Chomsky told me that he was “not really” surprised by the contents of the summary, given “all that’s been learned” about Abu Ghraib, Guantanamo, Bagram and rendition. Moreover, the Bush administration’s use of torture was not entirely without precedent. The CIA has a long history of involvement in torture, training foreign goons to use its own specially-designed torture tactics in Central America in the 1980s, for example. But, after the Second World War, torture was largely outsourced to foreign security forces so the US could keep its hands clean of direct participation. It was therefore an anomaly when CIA set up its own prisons after 9/11 and did much of the torturing itself. Chomsky, citing the work of Alfred McCoy, a distinguished historian at the University of Wisconsin, Madison, told me that, “In recent years, the US usually handed torture over to subsidiaries. The Rumsfeld-Cheney innovation has been to go back to the good old days when Americans did the dirty work themselves.”
“The roots of torture in American society are very deep,” he wrote. “The modern economy and our wealth were created by massive torture in slave labor camps (cotton plantation). It’s also been a very frightened society, since its origins.”
Fear is a “constant theme in US history”, he wrote. “Few laughed, for example, when Ronald Reagan strapped on his cowboy boots and declared a national emergency because Nicaraguan troops were only two days march from Harlingen Texas.”
He told me that the country has long been frightened of supposedly hostile groups and tends to fear the victims of its own aggressive policies.
“It’s natural to be frightened when you are spreading havoc. Thomas Jefferson was a model of enlightenment for his time. But he still put a passage in the Declaration of Independence about the “merciless Indian savages” and the horrors they are inflicting on the innocent colonists. And privately he explained that freeing slaves might lead to a war in which we would be exterminated, because each one has “ten thousand recollections” of the sadistic torture we have inflicted on them. The crazed gun culture, particularly in the South, is probably a continuation of that. And so it continues. Enemies everywhere ready to destroy us if we don’t destroy them first.”
For Chomsky, “Torture is immoral, period.” He has no time for “ticking time-bomb” hypotheses, in which a bomb is about to go off and torture is required to find its location. “The ticking bomb argument is close to meaningless. I doubt that a real example can be found, and if one could, why would one expect the person dedicated to a crime to tell the truth under torture? They’ll tell the torturer anything to stop the torture, but why the truth?”
His views mirror international law, which prohibits torture absolutely and leaves no room for ticking bomb situations. Chomsky believes there should be prosecutions for the Bush-era officials who authorized and implemented the CIA program. But he doubts there will be such accountability and sees only “tactical changes” arising from the Senate’s report. Likewise, the clearly illegal 2003 invasion of Iraq resulted in no prosecutions, even though aggression is a “vastly worse” crime than torture, according to Chomsky.

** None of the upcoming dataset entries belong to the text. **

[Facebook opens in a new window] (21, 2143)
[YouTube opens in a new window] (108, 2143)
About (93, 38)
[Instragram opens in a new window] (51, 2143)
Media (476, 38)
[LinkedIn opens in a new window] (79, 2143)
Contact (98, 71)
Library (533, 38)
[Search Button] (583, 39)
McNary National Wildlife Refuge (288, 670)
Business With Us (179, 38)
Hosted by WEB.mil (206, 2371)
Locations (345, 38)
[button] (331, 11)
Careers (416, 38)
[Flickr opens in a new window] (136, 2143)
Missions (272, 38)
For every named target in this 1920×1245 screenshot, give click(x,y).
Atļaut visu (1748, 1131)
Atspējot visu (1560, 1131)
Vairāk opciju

Much of the public debate around torture concerns its effectiveness, not its legal or moral implications, he noted. The media’s “relative lack of concern about legality and morality…would be shocking if it wasn’t so routine,” Chomsky wrote, asking, rhetorically, if I had seen the New York Times refer to the Iraq invasion as a crime of aggression, or remind its readers of the Nuremberg judgment.
It seems that torture has been drained of its legal meaning in US political discourse and turned into a policy option for future presidents to consider. “There is no moral or legal barrier against torture (crucially, by us or our clients),” Chomsky told me. “So if there is some reason to believe that it might accomplish our goals, why not?”